Entonces, aquí está la parte de la historia del mito urbano...

El señor mayor respondió: “He estado en esta feria durante dos días y nadie parece querer dejarme subir a bordo de ninguno de los yates. ¿Quizás puedas mostrarme los alrededores mañana? El corredor, pensando que las cosas no podían empeorar y que no tenía nada más que perder, aceptó y quedó con el caballero a la mañana siguiente. Después de algunas llamadas y ahora como corredor "independiente", como prometió, ese día le mostró al señor mayor varios yates.

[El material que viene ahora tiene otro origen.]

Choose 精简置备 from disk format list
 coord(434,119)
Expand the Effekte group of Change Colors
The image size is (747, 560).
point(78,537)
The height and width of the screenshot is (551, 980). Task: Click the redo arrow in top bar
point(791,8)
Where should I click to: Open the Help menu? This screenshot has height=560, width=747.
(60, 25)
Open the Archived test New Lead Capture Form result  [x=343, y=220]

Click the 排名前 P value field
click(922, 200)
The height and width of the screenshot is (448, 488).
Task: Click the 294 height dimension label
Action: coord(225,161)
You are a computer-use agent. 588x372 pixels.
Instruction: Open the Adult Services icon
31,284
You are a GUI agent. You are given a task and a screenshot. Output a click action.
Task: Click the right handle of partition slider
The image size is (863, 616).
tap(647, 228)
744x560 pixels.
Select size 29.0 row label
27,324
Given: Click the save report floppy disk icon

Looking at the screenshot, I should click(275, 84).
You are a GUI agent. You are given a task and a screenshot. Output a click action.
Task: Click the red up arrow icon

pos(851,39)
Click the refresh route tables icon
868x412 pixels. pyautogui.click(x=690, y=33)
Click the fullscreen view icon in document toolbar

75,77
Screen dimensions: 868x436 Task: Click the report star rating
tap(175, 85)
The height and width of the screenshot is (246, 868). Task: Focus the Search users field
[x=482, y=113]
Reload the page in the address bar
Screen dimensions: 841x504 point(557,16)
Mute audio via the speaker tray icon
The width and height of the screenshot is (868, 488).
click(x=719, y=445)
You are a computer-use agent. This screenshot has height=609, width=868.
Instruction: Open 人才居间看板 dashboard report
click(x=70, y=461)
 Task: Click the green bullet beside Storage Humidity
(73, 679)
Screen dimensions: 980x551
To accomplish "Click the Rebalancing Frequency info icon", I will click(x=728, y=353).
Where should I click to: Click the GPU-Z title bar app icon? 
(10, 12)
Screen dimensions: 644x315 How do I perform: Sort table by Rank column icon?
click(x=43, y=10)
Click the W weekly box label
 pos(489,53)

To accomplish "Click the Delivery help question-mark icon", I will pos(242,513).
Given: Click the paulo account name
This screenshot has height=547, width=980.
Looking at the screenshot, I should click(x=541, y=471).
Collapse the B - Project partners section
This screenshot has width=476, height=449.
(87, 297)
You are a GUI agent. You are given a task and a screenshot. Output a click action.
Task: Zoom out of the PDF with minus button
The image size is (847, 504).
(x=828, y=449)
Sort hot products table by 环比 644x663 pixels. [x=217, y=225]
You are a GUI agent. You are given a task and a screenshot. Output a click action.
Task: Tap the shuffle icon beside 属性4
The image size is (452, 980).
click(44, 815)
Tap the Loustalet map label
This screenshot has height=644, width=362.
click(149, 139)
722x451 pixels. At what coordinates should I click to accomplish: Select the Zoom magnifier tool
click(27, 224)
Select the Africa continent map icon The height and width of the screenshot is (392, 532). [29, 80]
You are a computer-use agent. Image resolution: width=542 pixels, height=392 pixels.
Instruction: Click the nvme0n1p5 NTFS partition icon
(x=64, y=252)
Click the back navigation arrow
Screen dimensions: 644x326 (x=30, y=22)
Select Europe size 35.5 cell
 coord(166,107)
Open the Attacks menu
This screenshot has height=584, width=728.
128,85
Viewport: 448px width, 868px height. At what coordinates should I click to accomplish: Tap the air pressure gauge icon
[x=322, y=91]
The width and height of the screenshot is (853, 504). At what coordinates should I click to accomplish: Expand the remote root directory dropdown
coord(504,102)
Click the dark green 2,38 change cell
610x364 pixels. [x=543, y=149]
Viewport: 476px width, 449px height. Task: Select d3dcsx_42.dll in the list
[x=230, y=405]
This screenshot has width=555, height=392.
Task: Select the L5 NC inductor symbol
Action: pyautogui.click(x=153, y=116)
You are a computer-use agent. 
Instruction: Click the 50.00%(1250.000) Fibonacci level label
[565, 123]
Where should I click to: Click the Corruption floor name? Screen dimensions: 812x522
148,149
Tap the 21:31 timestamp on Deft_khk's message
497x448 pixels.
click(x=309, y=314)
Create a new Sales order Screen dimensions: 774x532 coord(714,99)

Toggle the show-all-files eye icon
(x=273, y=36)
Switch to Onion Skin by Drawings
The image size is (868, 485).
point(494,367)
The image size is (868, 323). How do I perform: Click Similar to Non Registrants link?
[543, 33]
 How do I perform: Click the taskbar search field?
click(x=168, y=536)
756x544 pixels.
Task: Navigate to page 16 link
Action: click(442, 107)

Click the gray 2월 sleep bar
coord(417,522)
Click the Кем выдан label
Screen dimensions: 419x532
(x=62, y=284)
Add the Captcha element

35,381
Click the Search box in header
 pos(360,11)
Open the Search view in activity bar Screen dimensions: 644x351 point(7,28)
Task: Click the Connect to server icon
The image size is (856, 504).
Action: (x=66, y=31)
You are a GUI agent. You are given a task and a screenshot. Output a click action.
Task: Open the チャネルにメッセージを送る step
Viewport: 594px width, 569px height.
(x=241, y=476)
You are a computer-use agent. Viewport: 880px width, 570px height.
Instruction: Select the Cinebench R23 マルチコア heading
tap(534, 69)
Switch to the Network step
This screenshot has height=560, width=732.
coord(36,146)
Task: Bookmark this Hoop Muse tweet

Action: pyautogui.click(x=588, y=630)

Para resumir una parte muy larga, y estamos seguros de que muy embellecida, de la historia, el hombre mayor hizo pedidos de tres superyates de 45 metros. Uno para él y otro para cada uno de sus socios comerciales. Todo ello por encima de los 50 millones de euros. Estamos bastante seguros de que el tamaño y el valor de los yates aumentaron con el tiempo, como ocurre con la mayoría de las historias de "Pesqué un pez así de grande". Pero entiendes la idea, ¿verdad? Nos contaron la historia en el contexto de que el corredor era de una conocida firma internacional. Y además contado con la creencia de que es absolutamente cierto. La moraleja, por supuesto (siempre hay una moraleja en historias como ésta), como en una película de Hollywood: ¡nunca se sabe quién puede comprar un superyate, o tres!

Claramente sin intentar cuestionar si el corredor de yates de la historia era bueno en su trabajo. O cuestionar los aspectos prácticos y protocolos de ver yates en el Monaco Yacht Show. Ni siquiera sobre el tamaño y el valor de los yates de la historia; sólo queremos saber si esto es cierto. Y si este corredor de yates está por ahí. Más importante aún, si realmente tuvo tanta suerte. Quizás sea demasiado “Pretty Woman”. Pero entonces de nuevo…

Tal vez es cierto.

¿Eres este corredor? ¿Lo conoces? ¿Has oído una historia similar? Quizás, y por muchos motivos no quiere ser identificado. Pero si eres tú, danos una pequeña pista, por favor…. Te llamaremos Dave por ahora…. Dave, corredor de yates.

¡Comparta esta historia y ayúdenos a encontrar a Dave, el corredor más afortunado del mundo!